## WHAT IS EXPECTED:
From the line that contains "You are a GUI" to the last line of the data below, transcribe every line exactly. Do not include the pictures.

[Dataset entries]
/---
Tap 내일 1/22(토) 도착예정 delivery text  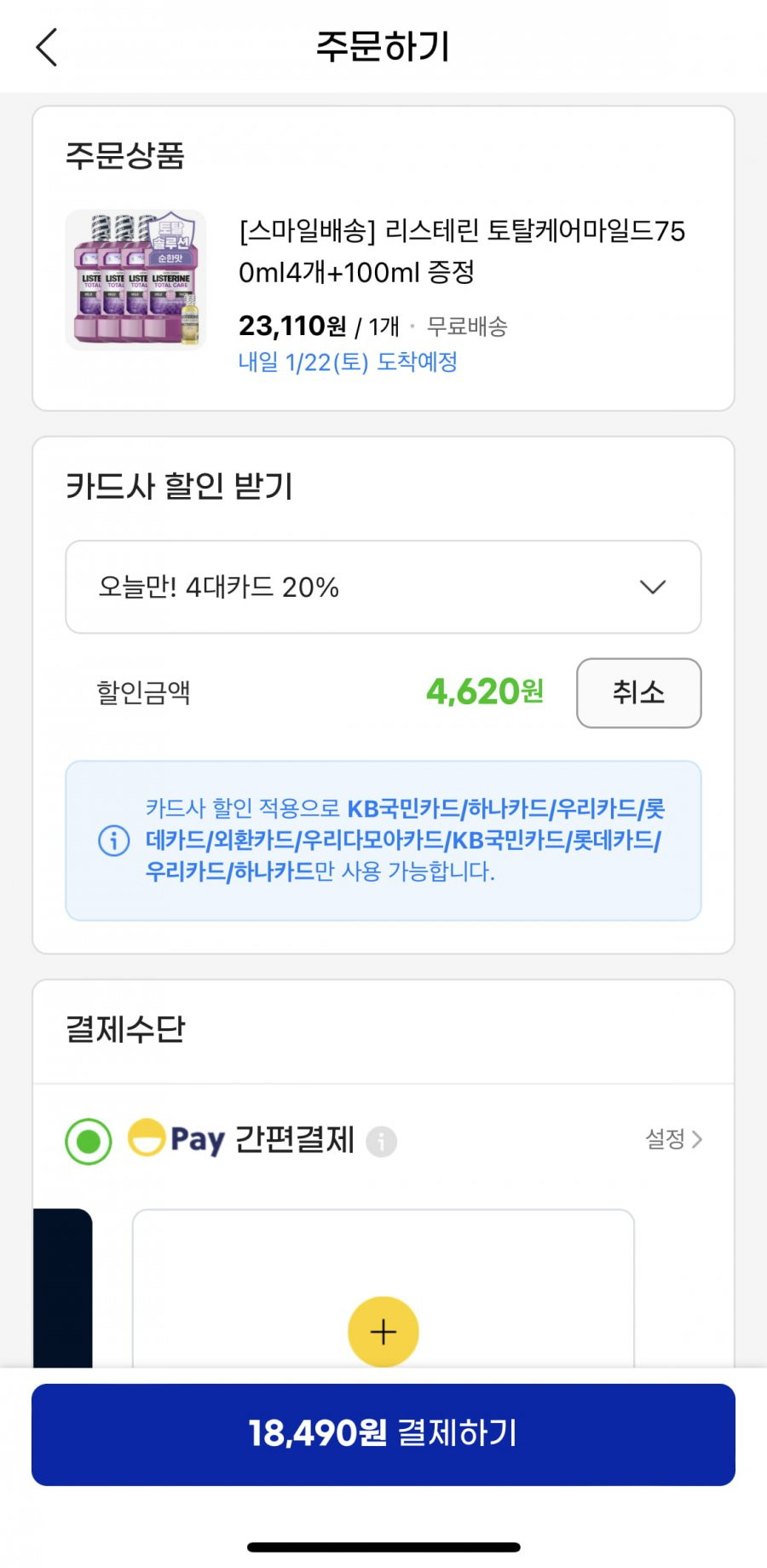coord(348,362)
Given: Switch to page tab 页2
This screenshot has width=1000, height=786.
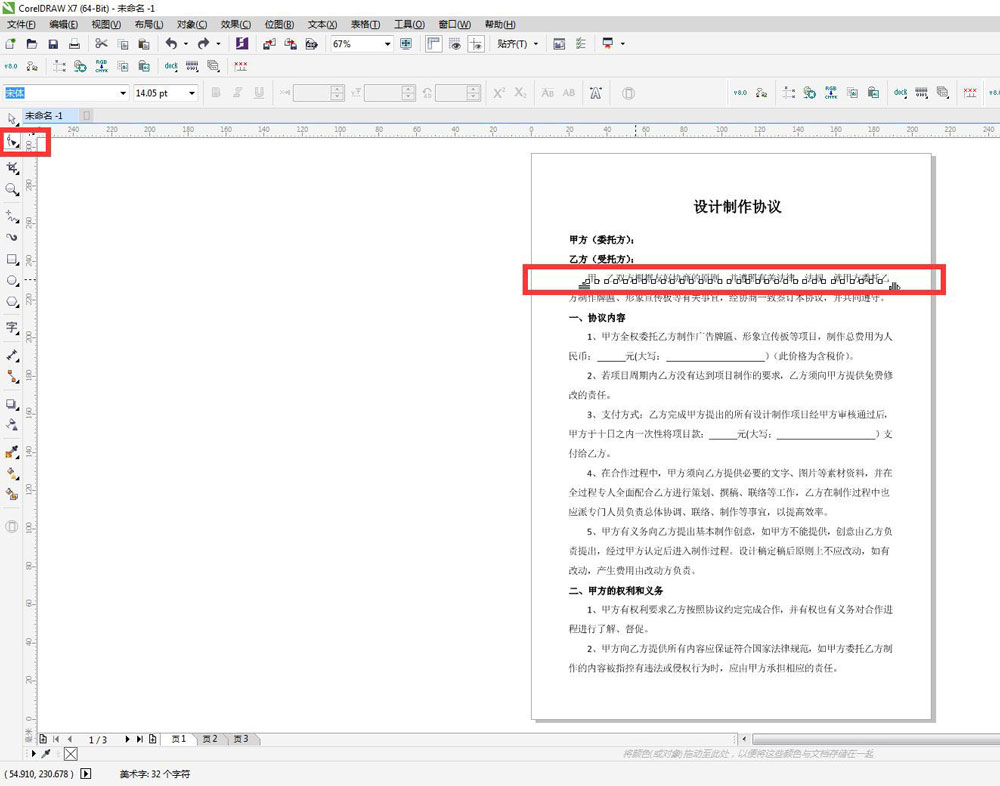Looking at the screenshot, I should [212, 739].
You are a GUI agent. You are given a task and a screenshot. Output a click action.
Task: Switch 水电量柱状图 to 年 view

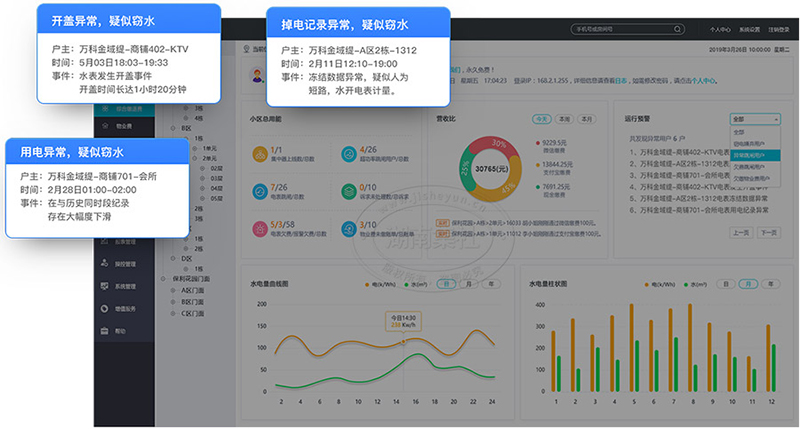click(x=773, y=284)
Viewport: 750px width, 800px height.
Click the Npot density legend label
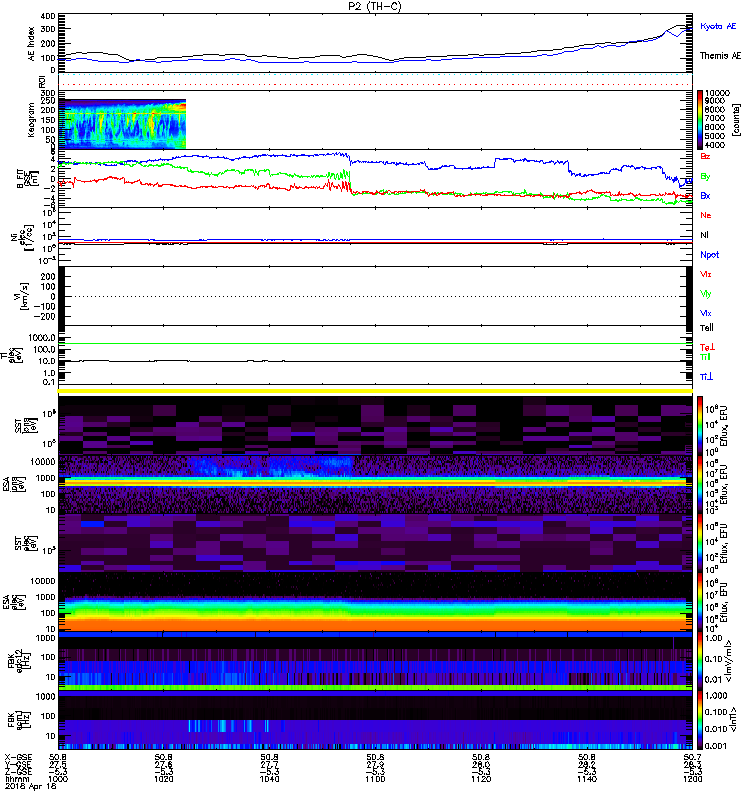click(709, 255)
\---
## OUTPUT OF THE TASK:
You are a GUI agent. You are given a task and a screenshot. Output a click action.
Task: Switch 水电量柱状图 to 年 view

click(x=773, y=284)
Viewport: 750px width, 800px height.
Click the Npot density legend label
click(709, 255)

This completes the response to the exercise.